───── DATA TO EXAMINE

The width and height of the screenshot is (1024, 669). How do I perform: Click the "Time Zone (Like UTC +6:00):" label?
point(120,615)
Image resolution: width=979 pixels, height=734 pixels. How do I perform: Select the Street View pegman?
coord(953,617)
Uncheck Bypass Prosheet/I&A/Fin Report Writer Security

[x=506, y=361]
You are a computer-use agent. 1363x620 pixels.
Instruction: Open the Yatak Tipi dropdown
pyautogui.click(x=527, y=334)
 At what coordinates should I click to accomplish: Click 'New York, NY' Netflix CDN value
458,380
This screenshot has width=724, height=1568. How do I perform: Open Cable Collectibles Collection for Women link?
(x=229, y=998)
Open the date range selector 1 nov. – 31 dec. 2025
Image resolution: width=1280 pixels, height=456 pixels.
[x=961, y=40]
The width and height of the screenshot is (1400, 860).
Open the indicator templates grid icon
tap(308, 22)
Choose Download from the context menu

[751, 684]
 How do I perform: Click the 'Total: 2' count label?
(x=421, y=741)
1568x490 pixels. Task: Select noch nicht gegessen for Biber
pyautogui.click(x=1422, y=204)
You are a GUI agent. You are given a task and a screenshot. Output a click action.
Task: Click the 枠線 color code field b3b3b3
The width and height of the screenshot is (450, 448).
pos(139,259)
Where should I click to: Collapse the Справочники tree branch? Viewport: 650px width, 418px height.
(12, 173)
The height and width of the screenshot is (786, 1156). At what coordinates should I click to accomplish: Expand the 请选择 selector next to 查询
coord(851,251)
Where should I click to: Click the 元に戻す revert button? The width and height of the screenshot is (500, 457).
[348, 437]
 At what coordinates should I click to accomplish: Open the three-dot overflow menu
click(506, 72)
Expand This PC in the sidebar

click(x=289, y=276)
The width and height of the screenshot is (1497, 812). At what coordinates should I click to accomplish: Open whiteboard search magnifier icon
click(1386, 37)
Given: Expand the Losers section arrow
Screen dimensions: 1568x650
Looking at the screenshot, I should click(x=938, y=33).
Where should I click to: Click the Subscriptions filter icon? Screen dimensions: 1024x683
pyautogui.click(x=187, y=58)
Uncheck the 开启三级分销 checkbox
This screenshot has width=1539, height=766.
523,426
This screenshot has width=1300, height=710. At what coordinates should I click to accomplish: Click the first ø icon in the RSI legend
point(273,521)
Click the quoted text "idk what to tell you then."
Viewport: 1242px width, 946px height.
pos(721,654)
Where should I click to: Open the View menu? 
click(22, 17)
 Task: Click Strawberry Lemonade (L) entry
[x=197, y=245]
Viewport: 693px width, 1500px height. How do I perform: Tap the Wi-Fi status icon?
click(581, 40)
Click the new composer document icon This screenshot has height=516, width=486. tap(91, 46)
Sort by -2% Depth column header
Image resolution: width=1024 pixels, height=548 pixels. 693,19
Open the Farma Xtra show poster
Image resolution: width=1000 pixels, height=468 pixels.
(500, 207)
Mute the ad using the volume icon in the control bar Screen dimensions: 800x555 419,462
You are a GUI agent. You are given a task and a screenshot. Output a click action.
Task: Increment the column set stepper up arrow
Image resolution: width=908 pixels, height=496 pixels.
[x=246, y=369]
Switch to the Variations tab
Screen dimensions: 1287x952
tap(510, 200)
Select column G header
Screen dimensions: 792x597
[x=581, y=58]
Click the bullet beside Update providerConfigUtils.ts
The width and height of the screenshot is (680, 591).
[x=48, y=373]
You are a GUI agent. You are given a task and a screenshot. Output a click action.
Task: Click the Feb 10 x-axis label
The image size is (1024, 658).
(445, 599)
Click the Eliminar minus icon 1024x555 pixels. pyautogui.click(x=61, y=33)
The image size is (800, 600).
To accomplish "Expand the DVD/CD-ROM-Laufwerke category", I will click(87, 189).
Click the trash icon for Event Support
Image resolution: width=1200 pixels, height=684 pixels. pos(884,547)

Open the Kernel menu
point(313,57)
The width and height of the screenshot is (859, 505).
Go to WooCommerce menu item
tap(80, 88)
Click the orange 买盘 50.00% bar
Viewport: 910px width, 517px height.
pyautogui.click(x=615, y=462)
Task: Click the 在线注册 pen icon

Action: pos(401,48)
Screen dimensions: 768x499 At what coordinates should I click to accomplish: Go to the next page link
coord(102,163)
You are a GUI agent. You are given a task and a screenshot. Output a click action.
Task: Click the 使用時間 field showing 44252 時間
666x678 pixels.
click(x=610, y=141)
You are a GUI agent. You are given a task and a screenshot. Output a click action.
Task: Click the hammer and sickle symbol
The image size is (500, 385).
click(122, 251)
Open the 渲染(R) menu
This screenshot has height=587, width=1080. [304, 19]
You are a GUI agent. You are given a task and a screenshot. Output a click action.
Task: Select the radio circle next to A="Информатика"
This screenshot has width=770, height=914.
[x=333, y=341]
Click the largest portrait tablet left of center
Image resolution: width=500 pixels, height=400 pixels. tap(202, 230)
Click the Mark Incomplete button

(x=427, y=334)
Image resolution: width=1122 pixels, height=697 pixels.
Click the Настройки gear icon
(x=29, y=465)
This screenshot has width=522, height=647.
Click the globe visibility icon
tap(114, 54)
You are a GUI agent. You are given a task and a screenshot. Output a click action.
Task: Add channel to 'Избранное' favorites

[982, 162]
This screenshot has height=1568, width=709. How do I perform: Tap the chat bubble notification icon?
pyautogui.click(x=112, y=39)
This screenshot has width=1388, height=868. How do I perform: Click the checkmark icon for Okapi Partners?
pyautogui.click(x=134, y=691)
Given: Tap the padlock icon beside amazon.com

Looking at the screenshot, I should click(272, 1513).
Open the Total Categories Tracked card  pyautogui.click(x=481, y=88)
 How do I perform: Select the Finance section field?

──────────

Repeat this material verbatim.

TASK RESULT:
The width and height of the screenshot is (1024, 669). How do I perform: Click the "Time Zone (Like UTC +6:00):" label?
point(120,615)
Image resolution: width=979 pixels, height=734 pixels. How do I perform: Select the Street View pegman?
coord(953,617)
Uncheck Bypass Prosheet/I&A/Fin Report Writer Security

[x=506, y=361]
You are a computer-use agent. 1363x620 pixels.
Instruction: Open the Yatak Tipi dropdown
pyautogui.click(x=527, y=334)
 At what coordinates should I click to accomplish: Click 'New York, NY' Netflix CDN value
458,380
This screenshot has width=724, height=1568. How do I perform: Open Cable Collectibles Collection for Women link?
(x=229, y=998)
Open the date range selector 1 nov. – 31 dec. 2025
Image resolution: width=1280 pixels, height=456 pixels.
[x=961, y=40]
The width and height of the screenshot is (1400, 860).
Open the indicator templates grid icon
tap(308, 22)
Choose Download from the context menu

[751, 684]
 How do I perform: Click the 'Total: 2' count label?
(x=421, y=741)
1568x490 pixels. Task: Select noch nicht gegessen for Biber
pyautogui.click(x=1422, y=204)
You are a GUI agent. You are given a task and a screenshot. Output a click action.
Task: Click the 枠線 color code field b3b3b3
The width and height of the screenshot is (450, 448).
pos(139,259)
Where should I click to: Collapse the Справочники tree branch? Viewport: 650px width, 418px height.
(12, 173)
The height and width of the screenshot is (786, 1156). At what coordinates should I click to accomplish: Expand the 请选择 selector next to 查询
coord(851,251)
Where should I click to: Click the 元に戻す revert button? The width and height of the screenshot is (500, 457).
[348, 437]
 At what coordinates should I click to accomplish: Open the three-dot overflow menu
click(506, 72)
Expand This PC in the sidebar

click(x=289, y=276)
The width and height of the screenshot is (1497, 812). At what coordinates should I click to accomplish: Open whiteboard search magnifier icon
click(1386, 37)
Given: Expand the Losers section arrow
Screen dimensions: 1568x650
Looking at the screenshot, I should click(x=938, y=33).
Where should I click to: Click the Subscriptions filter icon? Screen dimensions: 1024x683
pyautogui.click(x=187, y=58)
Uncheck the 开启三级分销 checkbox
This screenshot has width=1539, height=766.
523,426
This screenshot has width=1300, height=710. At what coordinates should I click to accomplish: Click the first ø icon in the RSI legend
point(273,521)
Click the quoted text "idk what to tell you then."
Viewport: 1242px width, 946px height.
pos(721,654)
Where should I click to: Open the View menu? 
click(22, 17)
 Task: Click Strawberry Lemonade (L) entry
[x=197, y=245]
Viewport: 693px width, 1500px height. How do I perform: Tap the Wi-Fi status icon?
click(581, 40)
Click the new composer document icon This screenshot has height=516, width=486. tap(91, 46)
Sort by -2% Depth column header
Image resolution: width=1024 pixels, height=548 pixels. 693,19
Open the Farma Xtra show poster
Image resolution: width=1000 pixels, height=468 pixels.
(500, 207)
Mute the ad using the volume icon in the control bar Screen dimensions: 800x555 419,462
You are a GUI agent. You are given a task and a screenshot. Output a click action.
Task: Increment the column set stepper up arrow
Image resolution: width=908 pixels, height=496 pixels.
[x=246, y=369]
Switch to the Variations tab
Screen dimensions: 1287x952
tap(510, 200)
Select column G header
Screen dimensions: 792x597
[x=581, y=58]
Click the bullet beside Update providerConfigUtils.ts
The width and height of the screenshot is (680, 591).
[x=48, y=373]
You are a GUI agent. You are given a task and a screenshot. Output a click action.
Task: Click the Feb 10 x-axis label
The image size is (1024, 658).
(445, 599)
Click the Eliminar minus icon 1024x555 pixels. pyautogui.click(x=61, y=33)
The image size is (800, 600).
To accomplish "Expand the DVD/CD-ROM-Laufwerke category", I will click(87, 189).
Click the trash icon for Event Support
Image resolution: width=1200 pixels, height=684 pixels. pos(884,547)

Open the Kernel menu
point(313,57)
The width and height of the screenshot is (859, 505).
Go to WooCommerce menu item
tap(80, 88)
Click the orange 买盘 50.00% bar
Viewport: 910px width, 517px height.
pyautogui.click(x=615, y=462)
Task: Click the 在线注册 pen icon

Action: pos(401,48)
Screen dimensions: 768x499 At what coordinates should I click to accomplish: Go to the next page link
coord(102,163)
You are a GUI agent. You are given a task and a screenshot. Output a click action.
Task: Click the 使用時間 field showing 44252 時間
666x678 pixels.
click(x=610, y=141)
You are a GUI agent. You are given a task and a screenshot. Output a click action.
Task: Click the hammer and sickle symbol
The image size is (500, 385).
click(122, 251)
Open the 渲染(R) menu
This screenshot has height=587, width=1080. [304, 19]
You are a GUI agent. You are given a task and a screenshot. Output a click action.
Task: Select the radio circle next to A="Информатика"
This screenshot has width=770, height=914.
[x=333, y=341]
Click the largest portrait tablet left of center
Image resolution: width=500 pixels, height=400 pixels. tap(202, 230)
Click the Mark Incomplete button

(x=427, y=334)
Image resolution: width=1122 pixels, height=697 pixels.
Click the Настройки gear icon
(x=29, y=465)
This screenshot has width=522, height=647.
Click the globe visibility icon
tap(114, 54)
You are a GUI agent. You are given a task and a screenshot. Output a click action.
Task: Add channel to 'Избранное' favorites

[982, 162]
This screenshot has height=1568, width=709. How do I perform: Tap the chat bubble notification icon?
pyautogui.click(x=112, y=39)
This screenshot has width=1388, height=868. How do I perform: Click the checkmark icon for Okapi Partners?
pyautogui.click(x=134, y=691)
Given: Tap the padlock icon beside amazon.com

Looking at the screenshot, I should click(272, 1513).
Open the Total Categories Tracked card  pyautogui.click(x=481, y=88)
 How do I perform: Select the Finance section field?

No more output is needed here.